USi is trained on Qulac and ClariQ to answer clarifying questions in line with information need. You can use USi for help in evaluation of any models for generating clarifying question on any dataset that has a information need (facet, topic) description (which are a lot of TREC-like collections).
Requirements:
pytorch
transformers
scikit-learn
pytorch_lightning
pandas
Download the pre-trained model here and run predictions:
python run.py --test_mode 1 \\
--test_ckp checkpoints/model_8.ckpt \\
--temperature 0.7 \\
--top_k 0 \\
--top_p 0.9 \\
--min_output_len 1
You can find all the controllable parameters in argparse
in run.py
.
Consistent multi-turn interactions proved difficult for USi. To foster further research on answering clarifying questions in multi-turn interactions, we release a novel multi-turn dataset aimed at constructing conversations with hpyothetical cases, where the clarifying question is repeated, off-topic, or simply ignores the context.

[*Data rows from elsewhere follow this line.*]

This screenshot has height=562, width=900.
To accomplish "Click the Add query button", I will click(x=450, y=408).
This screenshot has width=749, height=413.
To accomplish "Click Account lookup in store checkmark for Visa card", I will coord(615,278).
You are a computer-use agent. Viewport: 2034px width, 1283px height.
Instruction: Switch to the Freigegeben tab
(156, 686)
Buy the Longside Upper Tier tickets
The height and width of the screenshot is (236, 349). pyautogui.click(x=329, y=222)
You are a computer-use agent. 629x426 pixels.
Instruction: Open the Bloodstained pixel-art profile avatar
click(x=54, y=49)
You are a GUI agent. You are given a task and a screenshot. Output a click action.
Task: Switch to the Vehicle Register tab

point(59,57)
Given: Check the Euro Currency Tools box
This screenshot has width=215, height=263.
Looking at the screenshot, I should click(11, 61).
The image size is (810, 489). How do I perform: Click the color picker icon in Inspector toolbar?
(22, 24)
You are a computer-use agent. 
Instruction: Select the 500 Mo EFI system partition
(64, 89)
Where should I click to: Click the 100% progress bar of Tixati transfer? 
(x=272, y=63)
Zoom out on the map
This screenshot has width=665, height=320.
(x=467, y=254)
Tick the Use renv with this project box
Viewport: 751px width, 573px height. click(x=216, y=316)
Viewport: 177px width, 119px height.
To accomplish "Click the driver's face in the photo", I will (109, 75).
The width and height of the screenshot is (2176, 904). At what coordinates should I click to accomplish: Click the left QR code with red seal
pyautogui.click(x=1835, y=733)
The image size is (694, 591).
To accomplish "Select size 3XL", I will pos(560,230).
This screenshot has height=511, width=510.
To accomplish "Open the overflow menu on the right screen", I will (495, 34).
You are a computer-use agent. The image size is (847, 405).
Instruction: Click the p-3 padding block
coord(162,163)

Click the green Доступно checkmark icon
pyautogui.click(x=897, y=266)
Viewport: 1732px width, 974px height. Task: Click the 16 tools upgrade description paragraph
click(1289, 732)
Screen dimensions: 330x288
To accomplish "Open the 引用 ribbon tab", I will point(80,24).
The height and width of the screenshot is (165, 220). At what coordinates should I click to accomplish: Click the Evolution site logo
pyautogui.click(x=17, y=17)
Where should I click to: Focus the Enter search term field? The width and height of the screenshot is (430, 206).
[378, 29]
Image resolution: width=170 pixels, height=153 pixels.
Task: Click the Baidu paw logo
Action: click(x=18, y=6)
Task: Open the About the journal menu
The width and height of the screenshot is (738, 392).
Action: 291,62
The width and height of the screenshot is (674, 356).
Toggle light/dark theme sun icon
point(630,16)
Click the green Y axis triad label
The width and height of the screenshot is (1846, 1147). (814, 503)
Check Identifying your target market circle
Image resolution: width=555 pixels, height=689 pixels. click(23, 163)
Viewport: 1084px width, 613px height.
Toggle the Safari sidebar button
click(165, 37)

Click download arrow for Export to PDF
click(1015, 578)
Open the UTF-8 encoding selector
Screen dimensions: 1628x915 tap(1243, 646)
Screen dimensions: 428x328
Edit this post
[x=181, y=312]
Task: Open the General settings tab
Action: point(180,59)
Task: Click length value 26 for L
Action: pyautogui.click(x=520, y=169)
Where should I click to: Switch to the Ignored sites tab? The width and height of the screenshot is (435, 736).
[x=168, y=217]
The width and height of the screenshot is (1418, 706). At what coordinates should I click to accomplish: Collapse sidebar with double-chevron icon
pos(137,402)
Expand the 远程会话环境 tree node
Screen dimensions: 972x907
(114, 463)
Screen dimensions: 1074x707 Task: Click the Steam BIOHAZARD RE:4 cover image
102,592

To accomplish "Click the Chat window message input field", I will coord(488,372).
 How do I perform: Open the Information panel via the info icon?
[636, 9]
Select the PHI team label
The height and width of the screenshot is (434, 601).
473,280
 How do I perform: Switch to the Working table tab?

Download the dataset, consisting of 1000 conversations up to the depth of 3, from here.
If you found this code or data useful, please cite:
@inproceedings{10.1145/3488560.3498440,
author = {Sekuli\'{c}, Ivan and Aliannejadi, Mohammad and Crestani, Fabio},
title = {Evaluating Mixed-Initiative Conversational Search Systems via User Simulation},
year = {2022},
booktitle = {Proceedings of the Fifteenth ACM International Conference on Web Search and Data Mining},
pages = {888–896},
series = {WSDM '22}
}
Updates to the repository coming shortly.